• [DIRECTIVE] Print the records between the lines holding "Tap the Cool" and "click(x=92, y=391)", inclusive, repeating them exactly.

• [EXTRACTED INFORMATION]
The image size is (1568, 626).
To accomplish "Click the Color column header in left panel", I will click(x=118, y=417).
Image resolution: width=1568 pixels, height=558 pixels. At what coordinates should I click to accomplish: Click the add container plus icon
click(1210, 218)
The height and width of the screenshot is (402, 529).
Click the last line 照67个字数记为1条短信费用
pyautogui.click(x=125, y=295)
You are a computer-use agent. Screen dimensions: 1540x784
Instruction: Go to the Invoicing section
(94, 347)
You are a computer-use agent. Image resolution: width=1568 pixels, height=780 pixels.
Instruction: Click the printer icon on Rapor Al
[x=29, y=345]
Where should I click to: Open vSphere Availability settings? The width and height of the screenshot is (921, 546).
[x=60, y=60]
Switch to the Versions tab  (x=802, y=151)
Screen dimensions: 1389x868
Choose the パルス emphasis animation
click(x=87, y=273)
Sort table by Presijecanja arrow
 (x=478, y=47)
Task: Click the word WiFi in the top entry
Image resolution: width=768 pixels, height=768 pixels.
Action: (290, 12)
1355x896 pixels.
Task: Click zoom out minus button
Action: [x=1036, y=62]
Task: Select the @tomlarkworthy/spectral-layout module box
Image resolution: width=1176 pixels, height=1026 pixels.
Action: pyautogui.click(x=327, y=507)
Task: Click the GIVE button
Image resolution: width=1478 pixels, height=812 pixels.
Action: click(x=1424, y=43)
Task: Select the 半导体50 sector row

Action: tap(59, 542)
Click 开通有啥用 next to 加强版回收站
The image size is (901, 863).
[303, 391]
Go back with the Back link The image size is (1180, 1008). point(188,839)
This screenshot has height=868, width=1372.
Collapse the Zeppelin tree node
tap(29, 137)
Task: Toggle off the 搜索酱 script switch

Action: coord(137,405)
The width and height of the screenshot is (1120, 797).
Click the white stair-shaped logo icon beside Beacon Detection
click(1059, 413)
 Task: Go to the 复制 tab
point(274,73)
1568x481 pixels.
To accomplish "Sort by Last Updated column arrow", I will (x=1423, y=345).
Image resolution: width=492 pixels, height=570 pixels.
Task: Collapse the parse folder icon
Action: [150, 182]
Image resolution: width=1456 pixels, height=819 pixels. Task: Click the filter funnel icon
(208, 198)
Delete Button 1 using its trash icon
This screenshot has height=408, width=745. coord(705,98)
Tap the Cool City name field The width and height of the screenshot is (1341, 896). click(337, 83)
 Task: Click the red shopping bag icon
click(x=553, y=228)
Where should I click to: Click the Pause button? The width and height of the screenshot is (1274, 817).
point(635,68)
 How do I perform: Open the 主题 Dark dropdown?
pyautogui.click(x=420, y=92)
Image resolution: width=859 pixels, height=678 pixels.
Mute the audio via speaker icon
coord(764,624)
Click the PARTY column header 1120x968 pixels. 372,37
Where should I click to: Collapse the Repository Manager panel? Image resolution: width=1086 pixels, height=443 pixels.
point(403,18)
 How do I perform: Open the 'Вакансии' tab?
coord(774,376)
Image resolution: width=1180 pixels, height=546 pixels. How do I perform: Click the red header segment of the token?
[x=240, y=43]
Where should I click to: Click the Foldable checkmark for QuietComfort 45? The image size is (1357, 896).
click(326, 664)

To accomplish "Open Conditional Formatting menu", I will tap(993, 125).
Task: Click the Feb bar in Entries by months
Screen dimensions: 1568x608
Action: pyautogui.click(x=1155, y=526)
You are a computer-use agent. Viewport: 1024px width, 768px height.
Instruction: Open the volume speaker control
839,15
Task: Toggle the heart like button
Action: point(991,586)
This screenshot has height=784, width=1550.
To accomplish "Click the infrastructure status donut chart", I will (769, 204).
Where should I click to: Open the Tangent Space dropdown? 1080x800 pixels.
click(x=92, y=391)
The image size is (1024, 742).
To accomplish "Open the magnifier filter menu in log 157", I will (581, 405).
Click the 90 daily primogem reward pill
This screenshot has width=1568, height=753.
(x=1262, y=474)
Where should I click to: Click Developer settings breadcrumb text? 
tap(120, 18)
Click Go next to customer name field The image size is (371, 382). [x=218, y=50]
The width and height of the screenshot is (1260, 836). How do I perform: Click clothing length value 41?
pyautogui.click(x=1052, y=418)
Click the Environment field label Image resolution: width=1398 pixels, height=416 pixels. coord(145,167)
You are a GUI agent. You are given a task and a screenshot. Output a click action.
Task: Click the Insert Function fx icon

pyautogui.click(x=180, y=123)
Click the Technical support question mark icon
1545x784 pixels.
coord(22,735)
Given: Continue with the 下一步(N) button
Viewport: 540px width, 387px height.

• [EXPECTED OUTPUT]
Tap the Cool City name field The width and height of the screenshot is (1341, 896). click(337, 83)
 Task: Click the red shopping bag icon
click(x=553, y=228)
Where should I click to: Click the Pause button? The width and height of the screenshot is (1274, 817).
point(635,68)
 How do I perform: Open the 主题 Dark dropdown?
pyautogui.click(x=420, y=92)
Image resolution: width=859 pixels, height=678 pixels.
Mute the audio via speaker icon
coord(764,624)
Click the PARTY column header 1120x968 pixels. 372,37
Where should I click to: Collapse the Repository Manager panel? Image resolution: width=1086 pixels, height=443 pixels.
point(403,18)
 How do I perform: Open the 'Вакансии' tab?
coord(774,376)
Image resolution: width=1180 pixels, height=546 pixels. How do I perform: Click the red header segment of the token?
[x=240, y=43]
Where should I click to: Click the Foldable checkmark for QuietComfort 45? The image size is (1357, 896).
click(326, 664)

To accomplish "Open Conditional Formatting menu", I will tap(993, 125).
Task: Click the Feb bar in Entries by months
Screen dimensions: 1568x608
Action: pyautogui.click(x=1155, y=526)
You are a computer-use agent. Viewport: 1024px width, 768px height.
Instruction: Open the volume speaker control
839,15
Task: Toggle the heart like button
Action: point(991,586)
This screenshot has height=784, width=1550.
To accomplish "Click the infrastructure status donut chart", I will (769, 204).
Where should I click to: Open the Tangent Space dropdown? 1080x800 pixels.
click(x=92, y=391)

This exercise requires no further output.